[About this task] Everything from the line containing "Open the Content sidebar panel" through the final line below must be output exactly, both ends included, with nothing else and no pictures.
----
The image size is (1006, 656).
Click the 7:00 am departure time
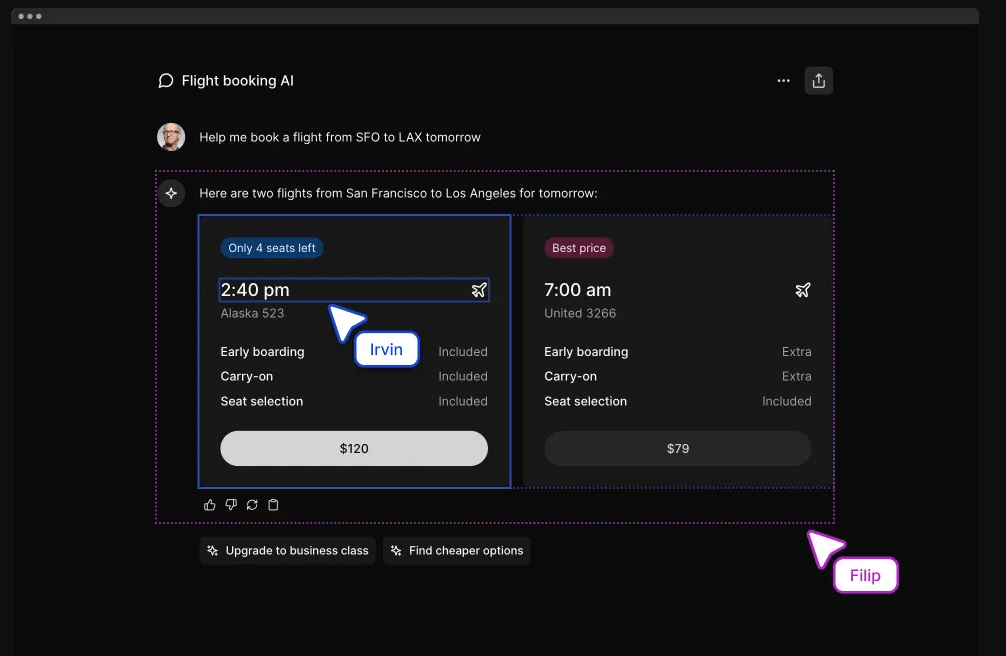(577, 290)
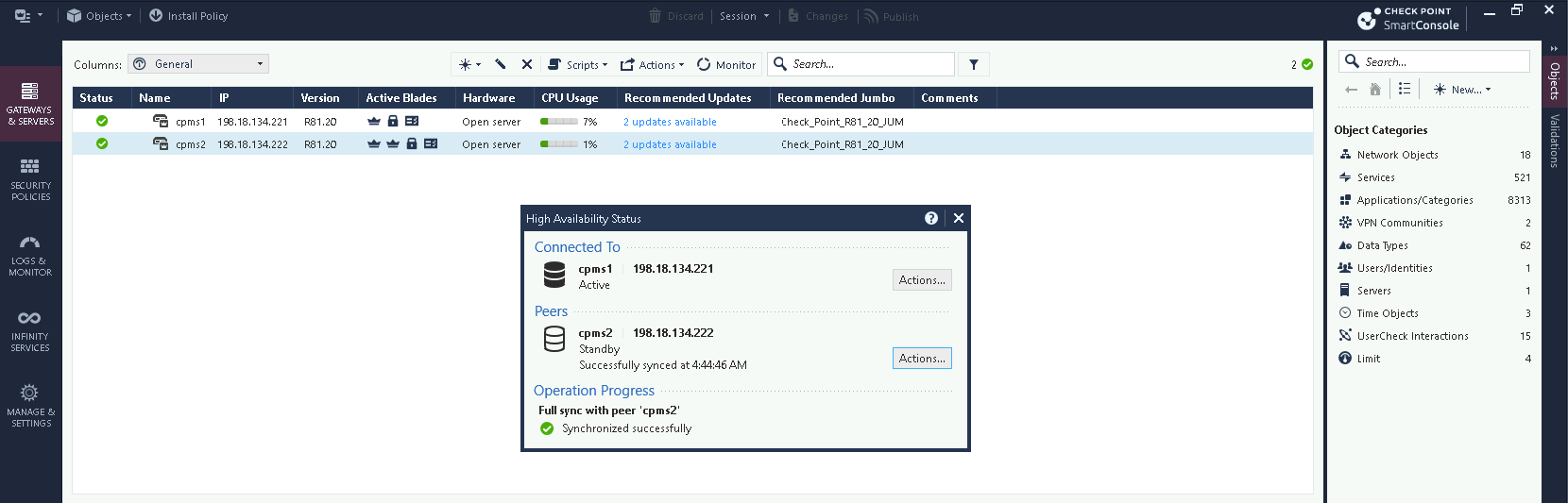Click 2 updates available link for cpms1
Screen dimensions: 1568x503
tap(670, 122)
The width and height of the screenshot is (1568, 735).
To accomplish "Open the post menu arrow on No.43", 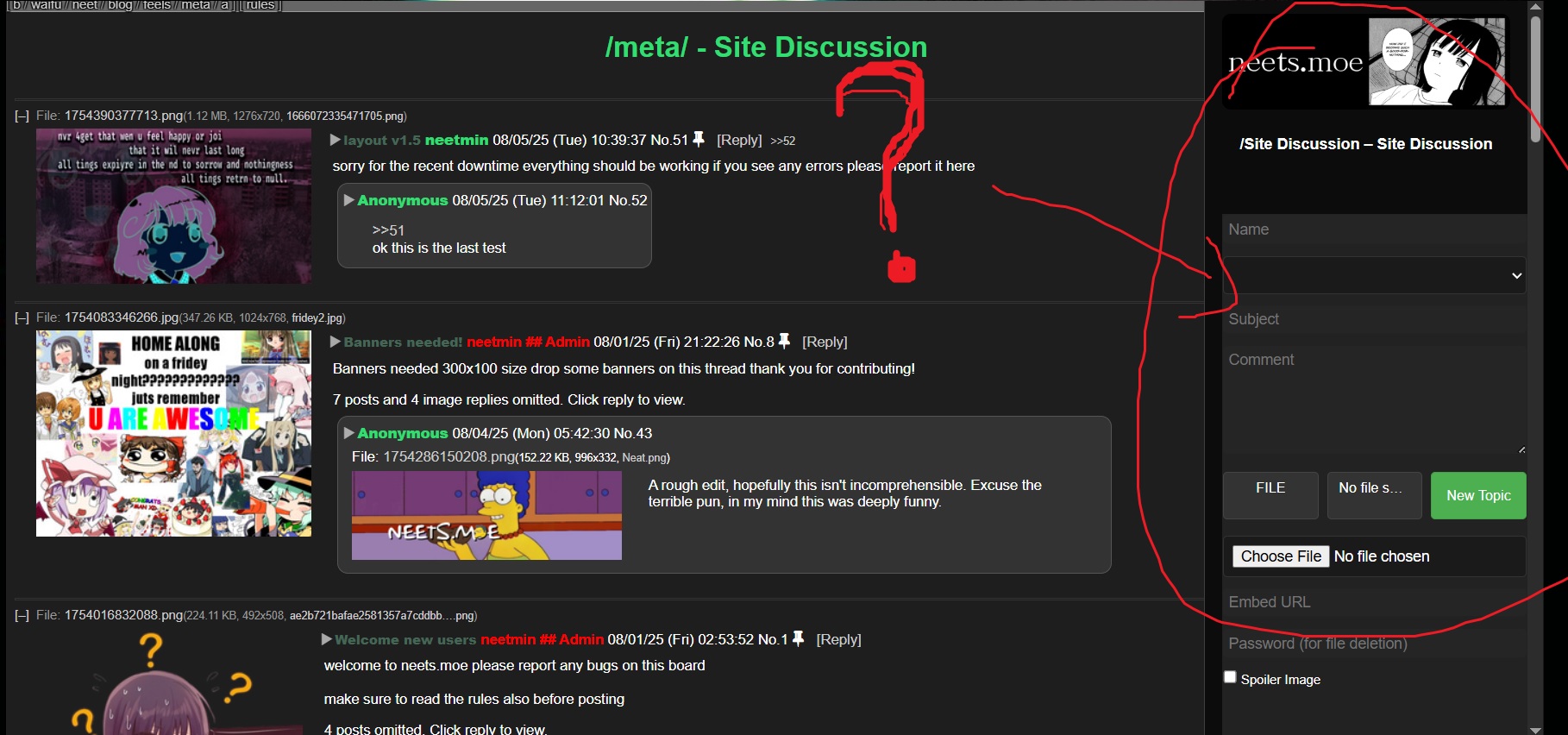I will [348, 433].
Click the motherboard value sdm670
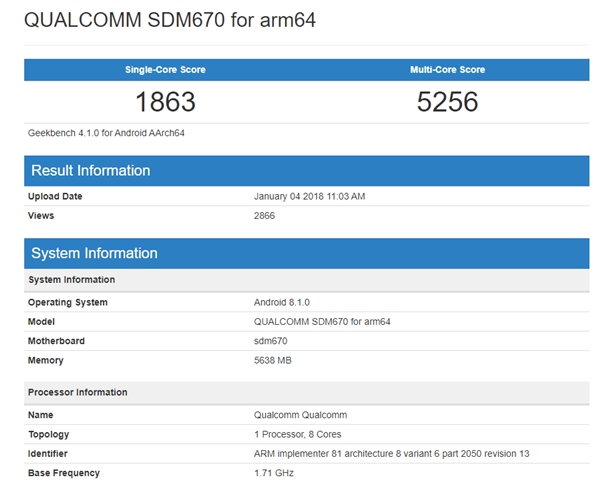Viewport: 600px width, 490px height. 270,341
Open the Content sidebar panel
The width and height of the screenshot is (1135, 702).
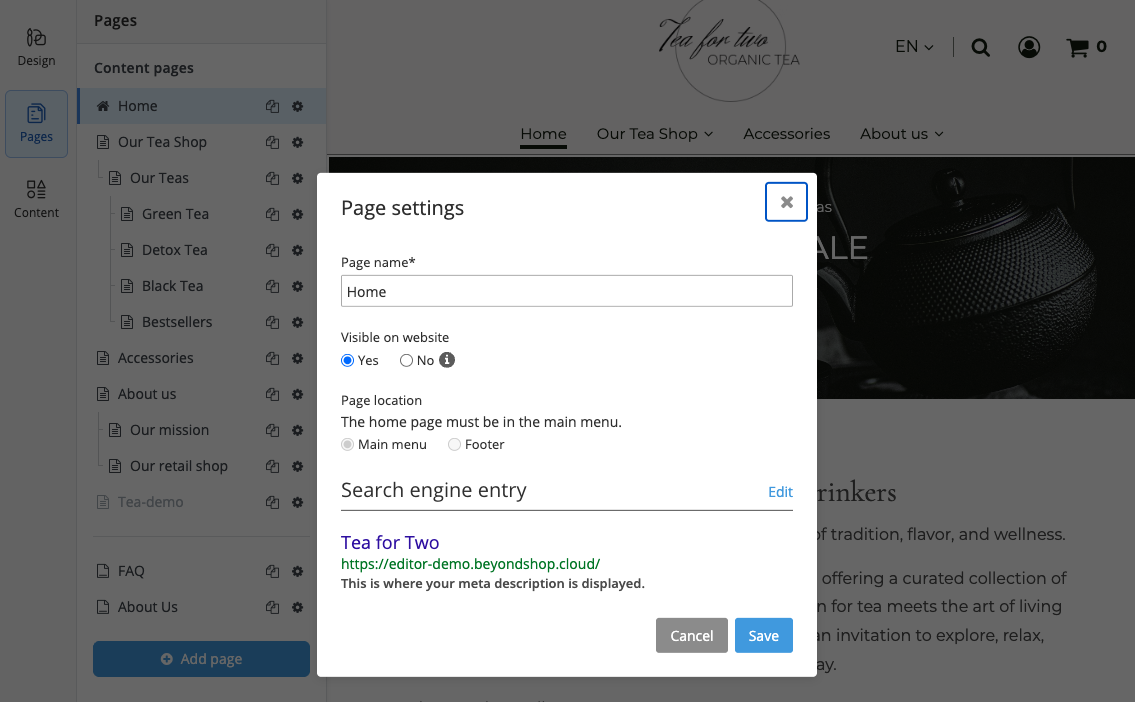click(36, 199)
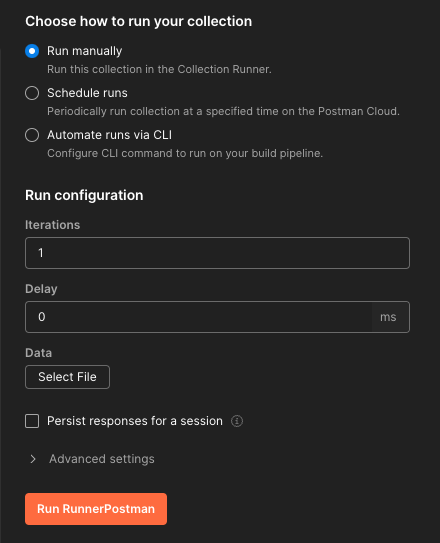The image size is (440, 543).
Task: Enable the Persist responses for a session checkbox
Action: tap(32, 421)
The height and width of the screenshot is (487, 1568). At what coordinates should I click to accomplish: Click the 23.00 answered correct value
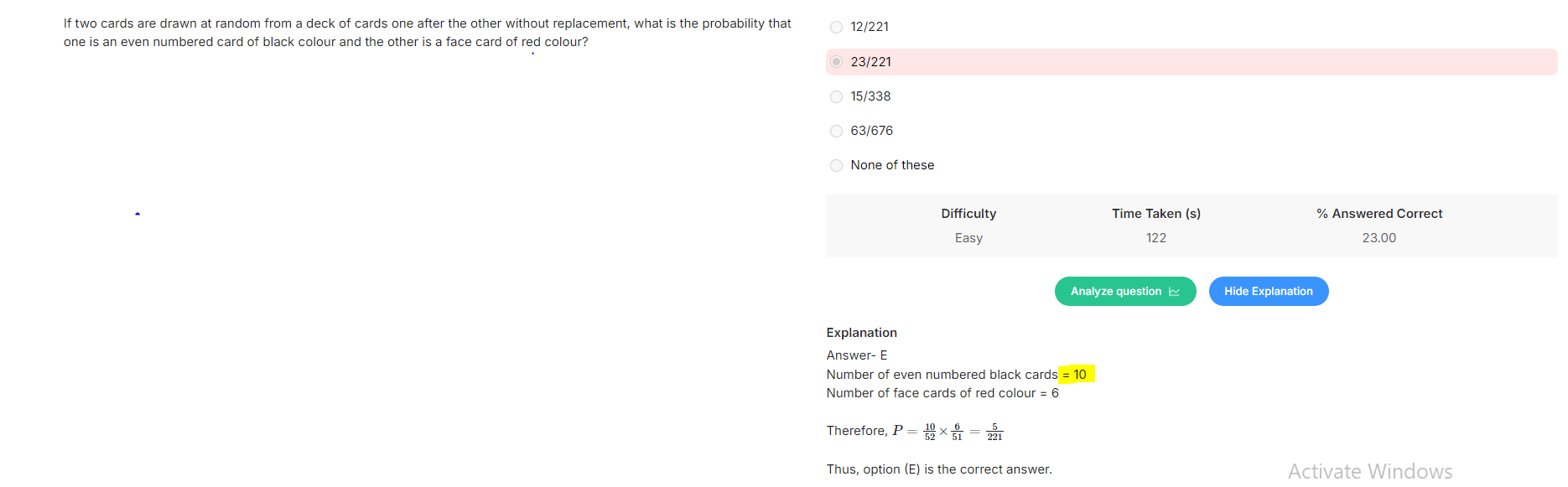pos(1379,238)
----
[Written solution]
Open the Content sidebar panel
The width and height of the screenshot is (1135, 702).
click(36, 199)
The image size is (440, 543).
Task: Enable the Persist responses for a session checkbox
Action: tap(32, 421)
The height and width of the screenshot is (487, 1568). At what coordinates should I click to accomplish: Click the 23.00 answered correct value
pos(1379,238)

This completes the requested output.